Now if you’ll allow me to really dream, imagine if this worked with the (basically vestigial) 300 Multiple Choices response status. The server could provide a list of URLs that are all supposed to contain the same resource, and the client would try each one in turn until the hash matches. In the case of the Hash Archive, which can’t be certain about what 3rd party servers are doing, this would make the resolving hashes more reliable.

Okay, great. What about alternatives and workarounds that work right now?

Option 1: Server-side hash validation

With this idea, instead of a redirect, the server loads the resource itself, verifies it, and then proxies it to the client. Obviously proxying data is unappealing in and of itself, but the bigger problem is that the entire resource needs to be buffered on the server before any of it can be sent to the client. That’s because HTTP has no “undo” function. Anything that gets sent to the client is trusted, and there’s no way for a server to say, “oh shit, the last 99% of that file I just sent you was wrong.” Closing the connection doesn’t help because browsers happily render broken content. Chunked/tree hashing doesn’t help because you’ve still sent an incomplete file.

Buffering is completely nonviable for large files, because it means the server has to download the file before it can respond, during which the client will probably time out after ~60 seconds. It’s difficult (if not impossible) for the server to stall for time because HTTP wasn’t designed for that.
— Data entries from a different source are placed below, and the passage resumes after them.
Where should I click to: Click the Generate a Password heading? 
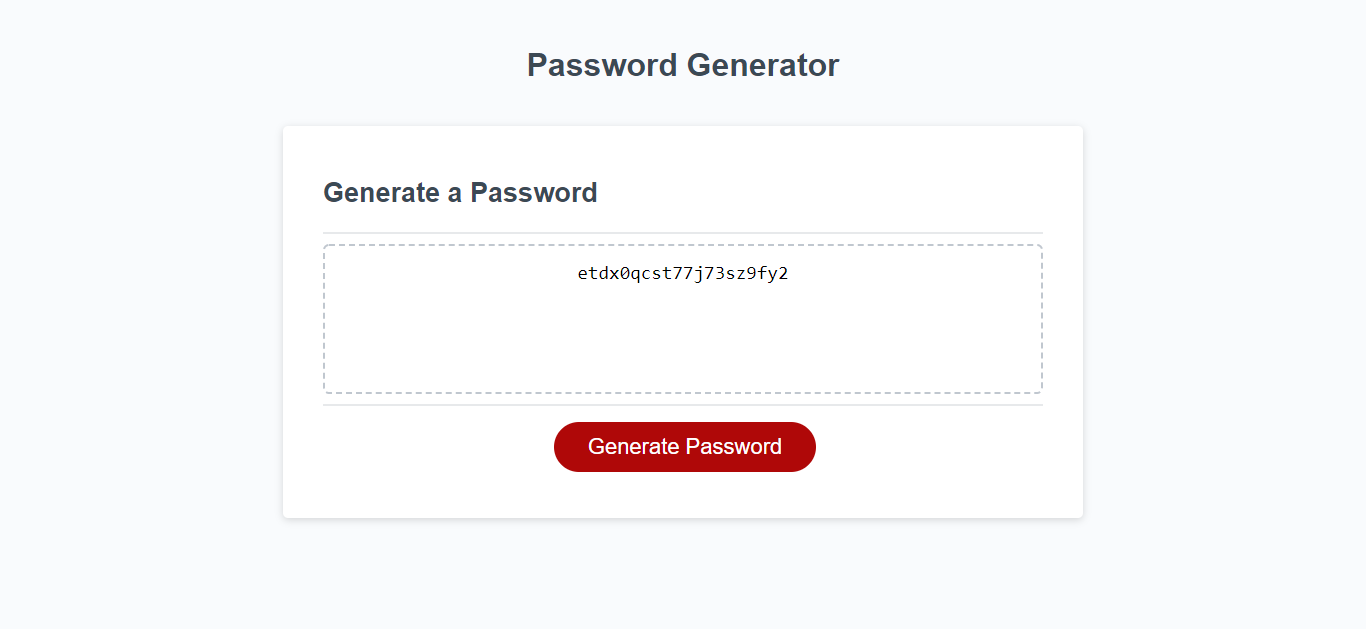point(459,192)
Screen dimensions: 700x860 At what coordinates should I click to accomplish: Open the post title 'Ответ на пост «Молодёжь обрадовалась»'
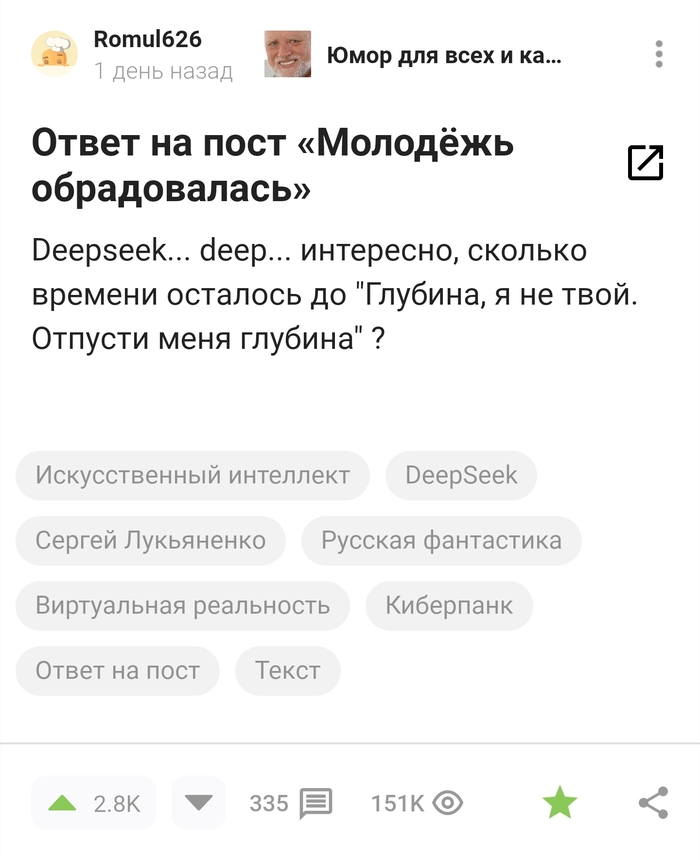(273, 165)
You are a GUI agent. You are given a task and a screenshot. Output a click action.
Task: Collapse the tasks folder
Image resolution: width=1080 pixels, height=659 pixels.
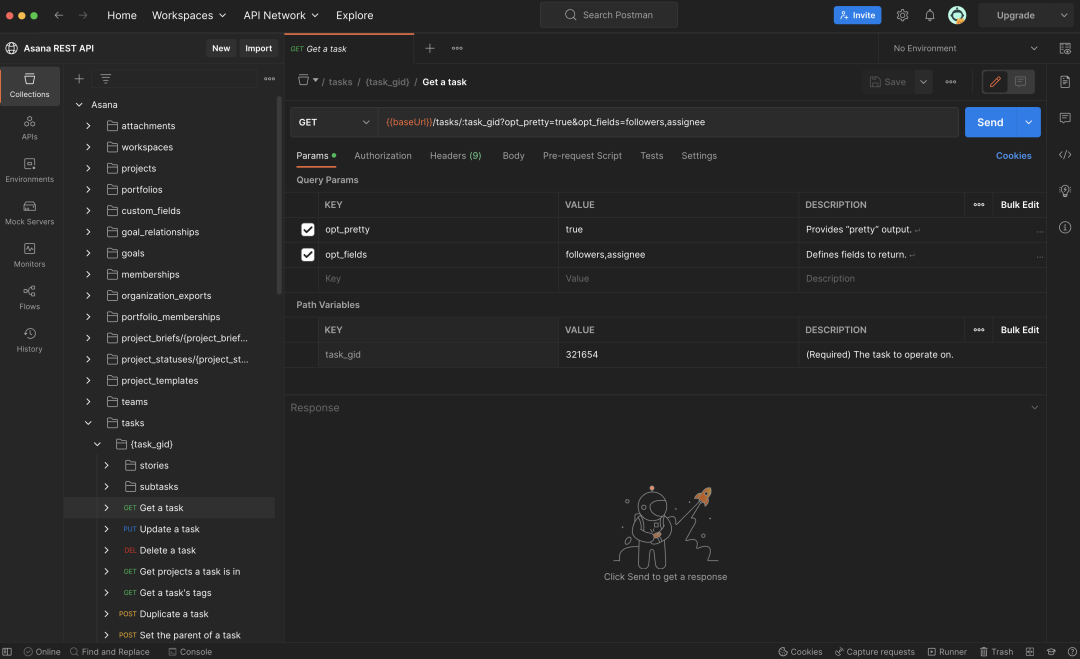pyautogui.click(x=87, y=422)
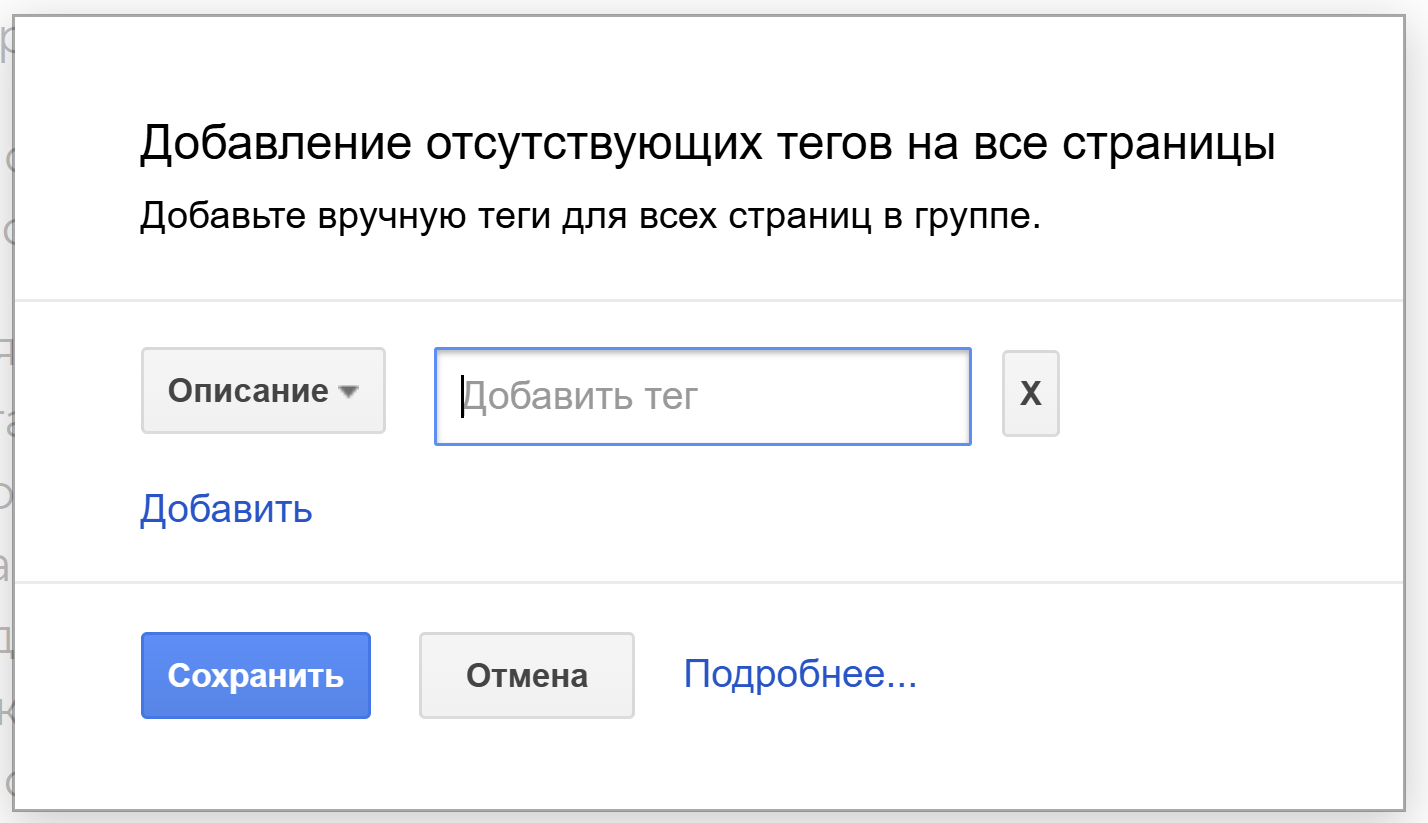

That said, if you limit this technique to small files (say less than 1-4MB) it should actually work pretty well. It’s also nice because you can try multiple sources on the server and pass along the first one to download and verify. For any solution that requires proxying, you will probably want to have a file size limit anyway.

BTW, this approach also fails to catch any errors after validation between the server and client.

Option 2: Client-side validation with JavaScript

One version of this idea was proposed by Jesse Weinstein. Another version, using Service Workers, was proposed by Substack.

Respond with a full web page that includes a hash validation script, and then download the file via AJAX, hash it, and then write it out via data:. This is pretty much how the file hosting service Mega’s client-side encryption works, except with hashing instead of encryption.

Mega actually works pretty well, but it’s purely for downloads. When you start thinking about embedded content, it becomes messier and messier to the point of not being worth it, IMHO. The thought of telling users to copy and paste JavaScript just to hotlink images gives me the heebie-jeebies.

This still involves buffering the data in memory (client side), which puts a cap on the file size, and proxying content through my server (to dodge the Same Origin Policy), which implies another cap and makes it less appealing.

Basically I don’t think this approach would be in good taste.

Option 3: Browser extension!

No, just no. I will write a mobile app before I pin my hopes on a browser extension. Plus, the Chrome extension API is extremely limited and probably doesn’t even let you do this.

Conclusion:

I’m ready to throw in the towel, at least for now. Server-side validation might be good for a party trick at some point. Trying to make content addressing on the web work (well) without the support of at least one major browser vendor doesn’t seem feasible.

I think problems like this have interesting implications for the web, the current approach to sandboxing, and solutionism in general.

P.S. Thanks to the great Archive Labs folks who discussed all these ideas with me at length!